[START Data shown]

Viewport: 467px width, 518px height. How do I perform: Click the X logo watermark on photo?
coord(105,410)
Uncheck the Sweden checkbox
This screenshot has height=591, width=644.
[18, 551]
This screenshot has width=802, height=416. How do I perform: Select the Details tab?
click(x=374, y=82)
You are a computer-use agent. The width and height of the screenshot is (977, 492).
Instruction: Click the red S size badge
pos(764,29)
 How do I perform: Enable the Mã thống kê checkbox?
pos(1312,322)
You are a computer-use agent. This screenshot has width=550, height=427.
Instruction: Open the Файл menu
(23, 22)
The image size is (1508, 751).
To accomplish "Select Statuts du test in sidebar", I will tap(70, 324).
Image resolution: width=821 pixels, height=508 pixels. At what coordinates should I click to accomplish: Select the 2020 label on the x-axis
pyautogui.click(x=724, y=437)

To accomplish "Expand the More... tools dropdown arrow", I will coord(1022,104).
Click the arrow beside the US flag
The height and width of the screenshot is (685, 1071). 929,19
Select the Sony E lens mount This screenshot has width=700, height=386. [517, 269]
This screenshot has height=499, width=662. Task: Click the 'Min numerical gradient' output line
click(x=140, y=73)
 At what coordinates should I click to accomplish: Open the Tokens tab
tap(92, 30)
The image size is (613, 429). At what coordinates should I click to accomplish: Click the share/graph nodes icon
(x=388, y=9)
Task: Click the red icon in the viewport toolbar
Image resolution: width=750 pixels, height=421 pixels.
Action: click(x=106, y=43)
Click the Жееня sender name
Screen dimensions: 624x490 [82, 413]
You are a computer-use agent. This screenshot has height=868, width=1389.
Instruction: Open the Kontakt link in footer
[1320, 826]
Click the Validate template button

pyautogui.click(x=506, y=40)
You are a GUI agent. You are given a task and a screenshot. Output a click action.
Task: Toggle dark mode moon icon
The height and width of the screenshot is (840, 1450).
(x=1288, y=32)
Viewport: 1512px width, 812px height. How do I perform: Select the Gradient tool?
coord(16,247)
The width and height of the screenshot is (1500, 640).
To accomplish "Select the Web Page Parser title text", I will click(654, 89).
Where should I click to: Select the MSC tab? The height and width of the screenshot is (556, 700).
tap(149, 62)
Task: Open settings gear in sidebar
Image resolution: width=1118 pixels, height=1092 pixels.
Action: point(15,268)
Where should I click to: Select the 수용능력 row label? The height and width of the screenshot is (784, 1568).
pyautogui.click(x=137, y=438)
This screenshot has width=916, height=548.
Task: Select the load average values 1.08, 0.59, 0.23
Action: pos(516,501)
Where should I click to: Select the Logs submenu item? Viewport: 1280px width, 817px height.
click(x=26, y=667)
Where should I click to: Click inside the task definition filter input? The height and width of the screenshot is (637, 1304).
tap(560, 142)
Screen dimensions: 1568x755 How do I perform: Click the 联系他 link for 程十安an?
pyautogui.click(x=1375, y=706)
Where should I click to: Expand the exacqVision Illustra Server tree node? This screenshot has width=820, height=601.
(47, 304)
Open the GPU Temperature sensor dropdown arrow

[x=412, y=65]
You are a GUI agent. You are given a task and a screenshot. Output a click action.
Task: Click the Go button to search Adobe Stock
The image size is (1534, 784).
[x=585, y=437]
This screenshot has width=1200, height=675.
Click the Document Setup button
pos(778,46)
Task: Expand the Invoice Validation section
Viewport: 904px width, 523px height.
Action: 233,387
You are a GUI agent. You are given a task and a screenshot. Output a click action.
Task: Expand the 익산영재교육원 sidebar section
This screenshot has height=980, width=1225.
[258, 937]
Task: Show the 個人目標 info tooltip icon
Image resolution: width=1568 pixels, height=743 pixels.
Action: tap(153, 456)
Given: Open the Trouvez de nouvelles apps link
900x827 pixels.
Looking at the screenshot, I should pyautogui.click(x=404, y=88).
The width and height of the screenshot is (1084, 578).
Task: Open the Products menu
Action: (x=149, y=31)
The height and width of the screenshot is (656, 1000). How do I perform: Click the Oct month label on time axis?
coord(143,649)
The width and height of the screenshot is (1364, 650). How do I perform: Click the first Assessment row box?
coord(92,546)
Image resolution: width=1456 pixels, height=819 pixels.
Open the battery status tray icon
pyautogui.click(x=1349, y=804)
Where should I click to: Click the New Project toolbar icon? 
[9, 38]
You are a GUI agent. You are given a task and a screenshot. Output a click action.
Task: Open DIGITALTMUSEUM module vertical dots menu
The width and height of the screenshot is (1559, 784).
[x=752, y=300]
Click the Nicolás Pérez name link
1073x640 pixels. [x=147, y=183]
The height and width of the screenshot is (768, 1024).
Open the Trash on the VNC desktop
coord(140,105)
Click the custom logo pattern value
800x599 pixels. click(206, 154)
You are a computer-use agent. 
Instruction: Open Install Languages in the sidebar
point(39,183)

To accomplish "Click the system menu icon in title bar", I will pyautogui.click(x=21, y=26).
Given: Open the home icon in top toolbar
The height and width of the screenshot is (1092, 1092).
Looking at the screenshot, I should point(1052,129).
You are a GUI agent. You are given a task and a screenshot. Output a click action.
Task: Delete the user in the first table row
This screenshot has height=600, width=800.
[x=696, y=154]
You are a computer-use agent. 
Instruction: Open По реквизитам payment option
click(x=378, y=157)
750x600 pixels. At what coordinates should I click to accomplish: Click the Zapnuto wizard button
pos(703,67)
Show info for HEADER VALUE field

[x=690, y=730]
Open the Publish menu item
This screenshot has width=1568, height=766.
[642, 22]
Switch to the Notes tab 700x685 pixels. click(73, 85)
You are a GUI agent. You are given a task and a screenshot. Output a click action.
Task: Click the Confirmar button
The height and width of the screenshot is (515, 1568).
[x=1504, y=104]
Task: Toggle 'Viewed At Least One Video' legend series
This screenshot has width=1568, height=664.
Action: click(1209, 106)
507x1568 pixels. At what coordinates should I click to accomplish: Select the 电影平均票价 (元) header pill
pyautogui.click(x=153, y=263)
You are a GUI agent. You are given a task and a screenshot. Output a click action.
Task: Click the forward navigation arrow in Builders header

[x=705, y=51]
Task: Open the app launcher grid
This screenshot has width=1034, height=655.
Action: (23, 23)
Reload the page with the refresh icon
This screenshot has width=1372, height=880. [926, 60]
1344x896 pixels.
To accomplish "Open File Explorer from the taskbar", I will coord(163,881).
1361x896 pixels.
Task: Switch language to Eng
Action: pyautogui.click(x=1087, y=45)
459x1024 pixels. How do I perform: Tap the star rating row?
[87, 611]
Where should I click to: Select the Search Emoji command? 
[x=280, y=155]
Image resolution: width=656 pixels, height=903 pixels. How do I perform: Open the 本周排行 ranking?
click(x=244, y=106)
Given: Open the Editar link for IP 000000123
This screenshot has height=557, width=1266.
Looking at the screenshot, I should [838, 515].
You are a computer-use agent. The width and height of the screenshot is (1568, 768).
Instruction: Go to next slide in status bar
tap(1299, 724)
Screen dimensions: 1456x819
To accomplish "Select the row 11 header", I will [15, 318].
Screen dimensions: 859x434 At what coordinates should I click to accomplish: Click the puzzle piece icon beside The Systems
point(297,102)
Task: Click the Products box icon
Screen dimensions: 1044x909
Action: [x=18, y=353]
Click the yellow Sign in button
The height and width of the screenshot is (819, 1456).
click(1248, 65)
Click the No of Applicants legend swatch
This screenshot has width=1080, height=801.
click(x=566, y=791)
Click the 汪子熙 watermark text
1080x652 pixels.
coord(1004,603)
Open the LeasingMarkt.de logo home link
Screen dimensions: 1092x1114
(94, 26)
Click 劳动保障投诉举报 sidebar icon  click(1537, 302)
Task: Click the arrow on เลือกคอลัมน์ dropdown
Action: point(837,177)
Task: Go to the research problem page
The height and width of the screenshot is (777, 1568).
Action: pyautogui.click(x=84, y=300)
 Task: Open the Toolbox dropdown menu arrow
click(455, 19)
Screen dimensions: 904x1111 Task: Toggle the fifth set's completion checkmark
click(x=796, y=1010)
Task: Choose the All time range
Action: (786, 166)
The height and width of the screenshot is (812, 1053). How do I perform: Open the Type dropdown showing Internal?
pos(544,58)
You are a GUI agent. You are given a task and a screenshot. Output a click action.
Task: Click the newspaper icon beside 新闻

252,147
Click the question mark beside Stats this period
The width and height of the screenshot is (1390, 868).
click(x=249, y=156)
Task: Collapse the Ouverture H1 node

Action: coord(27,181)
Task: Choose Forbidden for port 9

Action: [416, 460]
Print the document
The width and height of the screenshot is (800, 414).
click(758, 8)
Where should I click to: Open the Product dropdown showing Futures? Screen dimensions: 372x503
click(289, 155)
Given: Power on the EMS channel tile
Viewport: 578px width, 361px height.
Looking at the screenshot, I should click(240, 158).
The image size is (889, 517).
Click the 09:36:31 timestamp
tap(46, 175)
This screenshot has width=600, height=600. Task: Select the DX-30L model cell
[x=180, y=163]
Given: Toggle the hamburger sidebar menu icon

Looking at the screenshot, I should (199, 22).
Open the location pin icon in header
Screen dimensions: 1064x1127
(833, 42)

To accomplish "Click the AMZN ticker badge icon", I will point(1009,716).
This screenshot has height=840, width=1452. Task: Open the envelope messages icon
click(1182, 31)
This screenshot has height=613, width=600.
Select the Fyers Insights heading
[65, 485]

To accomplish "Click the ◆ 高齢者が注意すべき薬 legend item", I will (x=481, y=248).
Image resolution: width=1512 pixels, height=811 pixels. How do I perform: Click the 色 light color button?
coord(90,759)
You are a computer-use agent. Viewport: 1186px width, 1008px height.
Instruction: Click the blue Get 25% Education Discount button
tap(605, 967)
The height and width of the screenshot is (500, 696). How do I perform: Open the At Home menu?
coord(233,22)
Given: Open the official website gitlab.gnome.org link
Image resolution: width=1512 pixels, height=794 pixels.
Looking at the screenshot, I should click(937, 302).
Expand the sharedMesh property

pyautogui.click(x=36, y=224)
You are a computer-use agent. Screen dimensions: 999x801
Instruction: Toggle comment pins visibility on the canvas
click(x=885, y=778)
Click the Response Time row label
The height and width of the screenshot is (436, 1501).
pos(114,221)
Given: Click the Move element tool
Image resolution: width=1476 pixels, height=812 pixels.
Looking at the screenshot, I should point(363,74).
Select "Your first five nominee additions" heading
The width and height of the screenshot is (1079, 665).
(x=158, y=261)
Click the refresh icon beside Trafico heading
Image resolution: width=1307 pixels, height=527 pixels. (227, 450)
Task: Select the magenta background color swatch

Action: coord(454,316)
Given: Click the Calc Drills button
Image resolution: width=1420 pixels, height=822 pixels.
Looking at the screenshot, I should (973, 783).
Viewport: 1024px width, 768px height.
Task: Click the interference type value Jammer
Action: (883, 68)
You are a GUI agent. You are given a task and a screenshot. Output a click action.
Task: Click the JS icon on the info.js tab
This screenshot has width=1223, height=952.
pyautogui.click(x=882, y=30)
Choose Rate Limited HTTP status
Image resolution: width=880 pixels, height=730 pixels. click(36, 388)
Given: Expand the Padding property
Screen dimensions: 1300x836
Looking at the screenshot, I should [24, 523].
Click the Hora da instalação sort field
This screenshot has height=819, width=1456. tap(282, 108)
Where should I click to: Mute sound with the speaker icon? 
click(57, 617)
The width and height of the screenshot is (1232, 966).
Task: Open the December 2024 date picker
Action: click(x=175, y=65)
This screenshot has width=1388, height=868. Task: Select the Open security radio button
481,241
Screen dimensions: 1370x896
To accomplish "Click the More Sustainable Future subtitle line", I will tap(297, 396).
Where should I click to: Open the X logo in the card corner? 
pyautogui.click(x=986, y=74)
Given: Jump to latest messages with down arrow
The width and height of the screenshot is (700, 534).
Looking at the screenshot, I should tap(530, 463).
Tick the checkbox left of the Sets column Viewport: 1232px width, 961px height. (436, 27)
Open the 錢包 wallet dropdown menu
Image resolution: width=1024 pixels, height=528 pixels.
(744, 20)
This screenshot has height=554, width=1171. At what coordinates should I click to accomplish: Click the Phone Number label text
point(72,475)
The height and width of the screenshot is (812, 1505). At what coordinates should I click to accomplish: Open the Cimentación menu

[END Data shown]

• Task to complete: Reproduce only the part of the records that opens with the line containing "Screen dimensions: 1370x896" and closes with the line containing "pyautogui.click(x=986, y=74)", substituting "caption" for "subtitle" and leaving every other character unchanged.

• Full solution:
Screen dimensions: 1370x896
To accomplish "Click the More Sustainable Future caption line", I will tap(297, 396).
Where should I click to: Open the X logo in the card corner? 
pyautogui.click(x=986, y=74)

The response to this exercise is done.